Jo came over last night and brought this gorgeous key lime (Key lime? Key Lime?) dessert from D’Amico’s. It was a lovely cool custard sort of affair with a curled rose of white chocolate and yum. Yum. I love the brightness of lime.

I have not been missing meat. I haven’t been super-strict or anything, but apart from a few dishes scattered over these last weeks — month? it must be nearing a month now — I’ve been pretty much vegetarian. Psuedo-veg, then, I suppose. Ovo-lacto-pescetarian, with occasional lapses? Well, not lapses, since I don’t think meat-eating itself is wrong. Blah blah blah. I brought a salad (lettuce, red onion, cucumber) and a sweet potato for lunch today and the two and a half hours until then seems an impossibly long time. I adore sweet potatoes.

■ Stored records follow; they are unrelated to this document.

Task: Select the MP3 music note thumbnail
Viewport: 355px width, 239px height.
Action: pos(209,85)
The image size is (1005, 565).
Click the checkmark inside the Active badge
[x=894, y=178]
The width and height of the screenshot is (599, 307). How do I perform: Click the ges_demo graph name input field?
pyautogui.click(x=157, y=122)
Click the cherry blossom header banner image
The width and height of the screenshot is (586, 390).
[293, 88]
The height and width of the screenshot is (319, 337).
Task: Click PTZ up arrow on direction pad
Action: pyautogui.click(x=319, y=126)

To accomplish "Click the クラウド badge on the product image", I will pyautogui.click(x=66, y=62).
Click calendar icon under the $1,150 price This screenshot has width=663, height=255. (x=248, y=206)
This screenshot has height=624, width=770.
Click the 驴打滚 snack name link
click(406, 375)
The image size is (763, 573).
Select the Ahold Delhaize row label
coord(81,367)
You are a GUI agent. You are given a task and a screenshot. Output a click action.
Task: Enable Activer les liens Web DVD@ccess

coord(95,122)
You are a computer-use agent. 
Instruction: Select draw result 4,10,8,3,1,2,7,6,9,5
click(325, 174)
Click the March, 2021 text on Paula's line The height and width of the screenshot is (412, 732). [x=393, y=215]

The office plant (remember Fern?) is looking a little sad and bedraggled. We moved it — for some reason, I don’t now recall — and so I forget to water it even more often now. Maybe there is a small subconscious part of me pleased with the winter-wilting, as it so often matches my own office-mood. Longing for the sun and warmth and a good drink. Summer air.

Ooo, the UPS man is going to get that eye thing that I can’t spell. Lasick or what have you. He came in just now in glasses, a lovely little dark copper-rimmed pair. Said he was sick of contacts, which I understand. I wear mine maybe half the time now, on odd whims. Depending on clothes, hairstyle, laziness. If I think I will exercise that afternoon.

My across-the-hall neighbor has me dreaming of cycling this summer. I have a vague itch for a new bike, a pipe-dream of getting in shape enough to cycle to work and back each day. I have no good clue how long it would take, though; certainly much longer than my fifteen/twenty minute-ish commute, though unlike my commute it would be full of fresh air and sunlight and birdsong and flower blossoms swirling on the breeze and music-montages, and me waltzing into work radiant, fit, glowing, with a haircut that requires just a quick headtoss and a wardrobe that’s all at once classic and chic and casual and sharp.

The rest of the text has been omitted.